[Opening Extracted entries section]

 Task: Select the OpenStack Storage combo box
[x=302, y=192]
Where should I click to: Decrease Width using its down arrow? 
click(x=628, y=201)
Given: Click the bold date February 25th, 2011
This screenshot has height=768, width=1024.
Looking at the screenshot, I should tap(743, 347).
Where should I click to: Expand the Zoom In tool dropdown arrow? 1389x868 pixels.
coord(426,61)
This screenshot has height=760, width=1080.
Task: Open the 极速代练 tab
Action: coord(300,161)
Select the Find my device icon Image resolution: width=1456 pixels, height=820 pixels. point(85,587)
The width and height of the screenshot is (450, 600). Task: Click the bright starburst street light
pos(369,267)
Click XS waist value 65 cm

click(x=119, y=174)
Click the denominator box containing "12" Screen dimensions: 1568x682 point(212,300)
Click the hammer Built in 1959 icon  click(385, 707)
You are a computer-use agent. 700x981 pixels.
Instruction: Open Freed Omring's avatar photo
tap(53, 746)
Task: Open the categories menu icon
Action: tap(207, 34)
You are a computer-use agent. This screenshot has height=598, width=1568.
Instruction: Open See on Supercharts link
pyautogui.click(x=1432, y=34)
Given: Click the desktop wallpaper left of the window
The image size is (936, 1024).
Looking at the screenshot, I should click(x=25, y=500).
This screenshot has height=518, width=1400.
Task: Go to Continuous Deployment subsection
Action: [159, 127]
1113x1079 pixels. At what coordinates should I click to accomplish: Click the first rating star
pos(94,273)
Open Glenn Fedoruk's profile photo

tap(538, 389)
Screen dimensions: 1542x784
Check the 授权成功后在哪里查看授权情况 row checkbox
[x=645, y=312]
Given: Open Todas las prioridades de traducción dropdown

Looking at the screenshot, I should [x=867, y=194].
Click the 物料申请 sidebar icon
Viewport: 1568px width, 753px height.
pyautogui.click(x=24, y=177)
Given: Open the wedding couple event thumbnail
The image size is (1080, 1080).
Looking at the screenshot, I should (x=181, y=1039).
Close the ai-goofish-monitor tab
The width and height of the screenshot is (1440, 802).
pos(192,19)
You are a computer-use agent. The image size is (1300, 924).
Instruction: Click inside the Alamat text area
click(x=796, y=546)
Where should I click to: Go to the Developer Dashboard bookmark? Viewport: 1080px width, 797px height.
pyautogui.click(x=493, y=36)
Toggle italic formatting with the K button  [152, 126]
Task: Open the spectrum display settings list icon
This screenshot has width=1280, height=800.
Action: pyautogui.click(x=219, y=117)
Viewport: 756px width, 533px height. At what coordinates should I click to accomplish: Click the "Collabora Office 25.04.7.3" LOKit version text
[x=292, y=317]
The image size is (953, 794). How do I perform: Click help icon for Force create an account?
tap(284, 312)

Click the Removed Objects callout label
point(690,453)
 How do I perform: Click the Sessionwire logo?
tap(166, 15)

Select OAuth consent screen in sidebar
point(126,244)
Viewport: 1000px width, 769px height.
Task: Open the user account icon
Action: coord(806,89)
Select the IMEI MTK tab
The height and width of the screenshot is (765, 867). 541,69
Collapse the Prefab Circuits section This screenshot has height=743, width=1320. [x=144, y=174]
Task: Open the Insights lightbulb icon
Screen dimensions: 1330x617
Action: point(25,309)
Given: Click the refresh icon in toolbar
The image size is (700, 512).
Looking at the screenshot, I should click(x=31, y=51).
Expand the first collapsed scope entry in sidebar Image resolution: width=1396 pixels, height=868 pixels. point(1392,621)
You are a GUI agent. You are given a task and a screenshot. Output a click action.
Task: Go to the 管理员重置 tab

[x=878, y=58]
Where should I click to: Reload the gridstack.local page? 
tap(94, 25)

[Closing Extracted entries section]

▶ _Problem statement_: Gather all lines with the string "computer" from the data.

▶ _Final answer_:
You are a computer-use agent. 700x981 pixels.
You are a computer-use agent. This screenshot has height=598, width=1568.
You are a computer-use agent. The image size is (1300, 924).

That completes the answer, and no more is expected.